Your reply must consist of the data below, reproduced character for character.

- - -

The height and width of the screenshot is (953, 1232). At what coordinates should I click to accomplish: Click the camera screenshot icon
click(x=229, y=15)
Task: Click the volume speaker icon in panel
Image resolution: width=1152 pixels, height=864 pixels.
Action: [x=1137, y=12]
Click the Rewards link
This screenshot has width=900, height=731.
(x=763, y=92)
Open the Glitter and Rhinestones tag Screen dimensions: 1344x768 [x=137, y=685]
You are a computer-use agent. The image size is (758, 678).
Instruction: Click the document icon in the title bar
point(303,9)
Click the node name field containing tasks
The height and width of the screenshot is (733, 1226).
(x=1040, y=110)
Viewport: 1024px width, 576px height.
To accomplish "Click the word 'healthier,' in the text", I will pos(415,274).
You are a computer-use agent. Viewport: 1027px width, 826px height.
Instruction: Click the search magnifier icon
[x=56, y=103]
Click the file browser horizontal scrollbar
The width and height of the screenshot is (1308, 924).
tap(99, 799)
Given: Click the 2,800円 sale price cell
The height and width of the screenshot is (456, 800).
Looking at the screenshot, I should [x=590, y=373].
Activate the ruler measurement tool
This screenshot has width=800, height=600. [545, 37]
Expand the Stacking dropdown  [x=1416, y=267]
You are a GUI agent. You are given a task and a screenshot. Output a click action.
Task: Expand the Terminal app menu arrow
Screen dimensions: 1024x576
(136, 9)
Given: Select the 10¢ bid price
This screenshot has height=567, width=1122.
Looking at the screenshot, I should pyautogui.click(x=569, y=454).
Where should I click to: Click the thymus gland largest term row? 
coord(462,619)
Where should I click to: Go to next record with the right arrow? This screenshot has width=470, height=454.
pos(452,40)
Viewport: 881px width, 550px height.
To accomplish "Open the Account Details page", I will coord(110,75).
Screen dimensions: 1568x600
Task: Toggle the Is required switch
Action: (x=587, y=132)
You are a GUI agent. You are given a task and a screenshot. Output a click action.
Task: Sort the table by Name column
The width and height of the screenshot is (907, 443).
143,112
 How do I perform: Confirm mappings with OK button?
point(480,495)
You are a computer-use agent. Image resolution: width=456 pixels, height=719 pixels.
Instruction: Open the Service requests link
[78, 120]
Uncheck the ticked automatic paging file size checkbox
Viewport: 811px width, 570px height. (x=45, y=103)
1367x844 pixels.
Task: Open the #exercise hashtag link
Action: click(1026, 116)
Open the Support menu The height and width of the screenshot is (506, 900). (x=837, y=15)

- - -

### Answer space
The height and width of the screenshot is (953, 1232). At what coordinates should I click to accomplish: Click the camera screenshot icon
click(x=229, y=15)
Task: Click the volume speaker icon in panel
Image resolution: width=1152 pixels, height=864 pixels.
Action: [x=1137, y=12]
Click the Rewards link
This screenshot has width=900, height=731.
(x=763, y=92)
Open the Glitter and Rhinestones tag Screen dimensions: 1344x768 [x=137, y=685]
You are a computer-use agent. The image size is (758, 678).
Instruction: Click the document icon in the title bar
point(303,9)
Click the node name field containing tasks
The height and width of the screenshot is (733, 1226).
(x=1040, y=110)
Viewport: 1024px width, 576px height.
To accomplish "Click the word 'healthier,' in the text", I will pos(415,274).
You are a computer-use agent. Viewport: 1027px width, 826px height.
Instruction: Click the search magnifier icon
[x=56, y=103]
Click the file browser horizontal scrollbar
The width and height of the screenshot is (1308, 924).
tap(99, 799)
Given: Click the 2,800円 sale price cell
The height and width of the screenshot is (456, 800).
Looking at the screenshot, I should [x=590, y=373].
Activate the ruler measurement tool
This screenshot has width=800, height=600. [545, 37]
Expand the Stacking dropdown  [x=1416, y=267]
You are a GUI agent. You are given a task and a screenshot. Output a click action.
Task: Expand the Terminal app menu arrow
Screen dimensions: 1024x576
(136, 9)
Given: Select the 10¢ bid price
This screenshot has height=567, width=1122.
Looking at the screenshot, I should pyautogui.click(x=569, y=454).
Where should I click to: Click the thymus gland largest term row? 
coord(462,619)
Where should I click to: Go to next record with the right arrow? This screenshot has width=470, height=454.
pos(452,40)
Viewport: 881px width, 550px height.
To accomplish "Open the Account Details page", I will coord(110,75).
Screen dimensions: 1568x600
Task: Toggle the Is required switch
Action: (x=587, y=132)
You are a GUI agent. You are given a task and a screenshot. Output a click action.
Task: Sort the table by Name column
The width and height of the screenshot is (907, 443).
143,112
 How do I perform: Confirm mappings with OK button?
point(480,495)
You are a computer-use agent. Image resolution: width=456 pixels, height=719 pixels.
Instruction: Open the Service requests link
[78, 120]
Uncheck the ticked automatic paging file size checkbox
Viewport: 811px width, 570px height. (x=45, y=103)
1367x844 pixels.
Task: Open the #exercise hashtag link
Action: click(1026, 116)
Open the Support menu The height and width of the screenshot is (506, 900). (x=837, y=15)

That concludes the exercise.